As a novice 'Go' experimenter I can not get Buffered Asynchronous
Channels to
work without using the time.Sleep function.
When I remove the time.sleep function from my code Goroutines/
processes fail to hook up.
Is this the norm or is there a proper design pattern for this.
Robert Sexmith
chanleng.go follows:
package main
import (
"fmt"
"time"
"os"
"strconv"
)
func f(zcnt int, fchan chan<- string) {
var outstring string
print("f_", zcnt, "\n")
outstring = "OutString_" + strconv.Itoa(zcnt)
fchan <- outstring
}
func fout(fchan <-chan string) {
var zflag bool
for {
if len(fchan) > 0 {
fmt.Println(<-fchan)
zflag = true
} else {
time.Sleep(1)
if len(fchan) == 0 && zflag == true {
os.Exit(0)
}
}
}
}
func main() {
var fchan = make(chan string, 25)
go fout(fchan)
for i := 1; i < 26; i++ {
go f(i, fchan)
}
print("forever loop\n")
for {
time.Sleep(1)
}
}
> As a novice 'Go' experimenter I can not get Buffered Asynchronous
> Channels to
> work without using the time.Sleep function.
> When I remove the time.sleep function from my code Goroutines/
> processes fail to hook up.
>
> Is this the norm or is there a proper design pattern for this.
You should not have to sleep to make channels work.
> func fout(fchan <-chan string) {
> var zflag bool
> for {
> if len(fchan) > 0 {
> fmt.Println(<-fchan)
> zflag = true
> } else {
> time.Sleep(1)
> if len(fchan) == 0 && zflag == true {
> os.Exit(0)
> }
> }
> }
> }
Calling len on a channel and using that to make a decision tends to
indicate a race condition. The state of the channel can change
between the time you call len and the time you use the result of len.
You should instead just receive a value. Use a nonblocking receive if
appropriate.
Indicate end-of-data on a channel by sending a marker value or by
calling close().
Ian
I modified the func fout -- see below:
to receive a value via
the idiom receiveval, ok = <- fchan.
instead of getting the length of the channel, testing length>0 then
action ...
Still requires the time.Sleep(1) in func fout() to run.
Somehow the funct fout -- forever loop is locking/block the fchan
channel
and time.Sleep(1) frees the lock/block.
Ian also points out a technique to handle end of channel data
without using os.Exit(0).
My example is a concept test where I force my program to exit.
What I am really experimenting with is with continuous communications
that has no end of channel data. Example a continuous data feed
from some sensor on some weather station or the like.

Written problem 1: Copy the rows verbatim, beginning with the row containing "This screenshot has height=846, width=476." and continuing through the row containing "(488, 192).".

Data to use:
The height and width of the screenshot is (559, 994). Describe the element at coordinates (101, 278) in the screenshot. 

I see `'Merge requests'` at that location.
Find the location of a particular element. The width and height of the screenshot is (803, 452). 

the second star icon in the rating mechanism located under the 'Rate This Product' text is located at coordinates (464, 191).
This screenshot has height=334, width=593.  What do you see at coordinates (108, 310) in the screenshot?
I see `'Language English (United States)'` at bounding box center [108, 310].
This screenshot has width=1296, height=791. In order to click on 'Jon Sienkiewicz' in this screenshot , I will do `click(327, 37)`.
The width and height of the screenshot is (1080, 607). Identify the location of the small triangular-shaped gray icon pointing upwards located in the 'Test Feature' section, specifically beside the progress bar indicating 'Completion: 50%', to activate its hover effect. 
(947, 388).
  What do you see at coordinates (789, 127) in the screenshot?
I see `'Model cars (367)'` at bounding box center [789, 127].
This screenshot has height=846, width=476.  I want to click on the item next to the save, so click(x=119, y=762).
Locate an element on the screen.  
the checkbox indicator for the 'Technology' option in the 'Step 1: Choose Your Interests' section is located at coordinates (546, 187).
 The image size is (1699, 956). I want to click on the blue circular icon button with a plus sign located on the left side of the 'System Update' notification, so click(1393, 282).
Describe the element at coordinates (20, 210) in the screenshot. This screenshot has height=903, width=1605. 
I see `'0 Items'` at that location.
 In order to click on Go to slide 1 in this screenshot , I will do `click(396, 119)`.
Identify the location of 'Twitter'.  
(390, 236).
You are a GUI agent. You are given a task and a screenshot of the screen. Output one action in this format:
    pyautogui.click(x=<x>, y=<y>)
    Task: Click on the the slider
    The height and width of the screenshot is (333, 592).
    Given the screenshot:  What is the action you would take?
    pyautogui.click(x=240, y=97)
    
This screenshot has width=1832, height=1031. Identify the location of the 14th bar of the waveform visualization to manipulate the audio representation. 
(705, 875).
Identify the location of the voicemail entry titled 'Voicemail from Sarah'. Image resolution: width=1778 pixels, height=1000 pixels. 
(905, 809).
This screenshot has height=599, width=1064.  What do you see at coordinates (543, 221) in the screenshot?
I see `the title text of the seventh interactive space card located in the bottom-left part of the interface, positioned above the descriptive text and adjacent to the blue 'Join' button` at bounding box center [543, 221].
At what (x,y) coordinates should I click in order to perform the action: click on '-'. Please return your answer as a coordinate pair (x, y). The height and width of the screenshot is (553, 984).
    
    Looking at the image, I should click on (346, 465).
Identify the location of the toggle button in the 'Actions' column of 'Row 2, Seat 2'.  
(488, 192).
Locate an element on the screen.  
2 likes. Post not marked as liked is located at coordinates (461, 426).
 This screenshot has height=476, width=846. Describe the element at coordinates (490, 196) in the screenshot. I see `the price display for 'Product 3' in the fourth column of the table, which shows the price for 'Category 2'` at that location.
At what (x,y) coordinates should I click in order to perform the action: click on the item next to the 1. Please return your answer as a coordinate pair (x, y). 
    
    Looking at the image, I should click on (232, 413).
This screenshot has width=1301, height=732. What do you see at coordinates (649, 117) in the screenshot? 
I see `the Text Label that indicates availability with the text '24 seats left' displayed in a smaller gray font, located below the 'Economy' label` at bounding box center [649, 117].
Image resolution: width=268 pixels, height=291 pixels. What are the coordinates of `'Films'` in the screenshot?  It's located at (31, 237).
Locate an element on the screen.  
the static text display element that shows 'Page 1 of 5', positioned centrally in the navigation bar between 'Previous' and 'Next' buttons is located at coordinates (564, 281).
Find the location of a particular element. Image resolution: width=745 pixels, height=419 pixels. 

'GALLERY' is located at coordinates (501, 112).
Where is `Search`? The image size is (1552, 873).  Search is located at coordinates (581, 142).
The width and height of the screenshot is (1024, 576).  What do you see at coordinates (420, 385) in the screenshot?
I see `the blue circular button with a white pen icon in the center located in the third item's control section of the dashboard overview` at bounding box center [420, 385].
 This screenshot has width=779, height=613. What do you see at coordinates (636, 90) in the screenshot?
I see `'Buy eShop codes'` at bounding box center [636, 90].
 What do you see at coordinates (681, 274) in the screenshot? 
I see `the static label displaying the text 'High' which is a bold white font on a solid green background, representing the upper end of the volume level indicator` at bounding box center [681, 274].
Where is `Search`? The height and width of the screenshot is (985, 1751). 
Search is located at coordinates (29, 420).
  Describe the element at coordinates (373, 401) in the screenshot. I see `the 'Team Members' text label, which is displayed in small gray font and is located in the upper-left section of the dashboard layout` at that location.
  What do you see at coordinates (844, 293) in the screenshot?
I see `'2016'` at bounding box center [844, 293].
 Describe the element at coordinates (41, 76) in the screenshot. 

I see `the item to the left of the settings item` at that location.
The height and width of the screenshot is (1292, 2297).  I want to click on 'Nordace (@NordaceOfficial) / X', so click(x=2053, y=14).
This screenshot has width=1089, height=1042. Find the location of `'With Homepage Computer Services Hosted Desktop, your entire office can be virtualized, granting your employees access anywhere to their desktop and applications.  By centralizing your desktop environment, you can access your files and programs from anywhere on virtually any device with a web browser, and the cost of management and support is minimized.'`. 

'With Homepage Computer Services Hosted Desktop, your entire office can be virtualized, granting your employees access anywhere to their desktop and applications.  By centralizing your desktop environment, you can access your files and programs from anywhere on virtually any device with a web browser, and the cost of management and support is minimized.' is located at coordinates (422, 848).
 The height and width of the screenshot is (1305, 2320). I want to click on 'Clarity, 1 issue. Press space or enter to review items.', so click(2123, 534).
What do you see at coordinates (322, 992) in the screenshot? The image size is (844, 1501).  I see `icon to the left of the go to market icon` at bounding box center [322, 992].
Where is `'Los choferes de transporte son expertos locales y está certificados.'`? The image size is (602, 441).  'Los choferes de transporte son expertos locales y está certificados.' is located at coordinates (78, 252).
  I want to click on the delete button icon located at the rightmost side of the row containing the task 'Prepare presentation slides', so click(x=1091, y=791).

Written problem 2: Which packages does the Go program in the thread import?

Exercise response 1:
This screenshot has height=846, width=476.  I want to click on the item next to the save, so click(x=119, y=762).
Locate an element on the screen.  
the checkbox indicator for the 'Technology' option in the 'Step 1: Choose Your Interests' section is located at coordinates (546, 187).
 The image size is (1699, 956). I want to click on the blue circular icon button with a plus sign located on the left side of the 'System Update' notification, so click(1393, 282).
Describe the element at coordinates (20, 210) in the screenshot. This screenshot has height=903, width=1605. 
I see `'0 Items'` at that location.
 In order to click on Go to slide 1 in this screenshot , I will do `click(396, 119)`.
Identify the location of 'Twitter'.  
(390, 236).
You are a GUI agent. You are given a task and a screenshot of the screen. Output one action in this format:
    pyautogui.click(x=<x>, y=<y>)
    Task: Click on the the slider
    The height and width of the screenshot is (333, 592).
    Given the screenshot:  What is the action you would take?
    pyautogui.click(x=240, y=97)
    
This screenshot has width=1832, height=1031. Identify the location of the 14th bar of the waveform visualization to manipulate the audio representation. 
(705, 875).
Identify the location of the voicemail entry titled 'Voicemail from Sarah'. Image resolution: width=1778 pixels, height=1000 pixels. 
(905, 809).
This screenshot has height=599, width=1064.  What do you see at coordinates (543, 221) in the screenshot?
I see `the title text of the seventh interactive space card located in the bottom-left part of the interface, positioned above the descriptive text and adjacent to the blue 'Join' button` at bounding box center [543, 221].
At what (x,y) coordinates should I click in order to perform the action: click on '-'. Please return your answer as a coordinate pair (x, y). The height and width of the screenshot is (553, 984).
    
    Looking at the image, I should click on (346, 465).
Identify the location of the toggle button in the 'Actions' column of 'Row 2, Seat 2'.  
(488, 192).

Exercise response 2:
fmt
time
os
strconv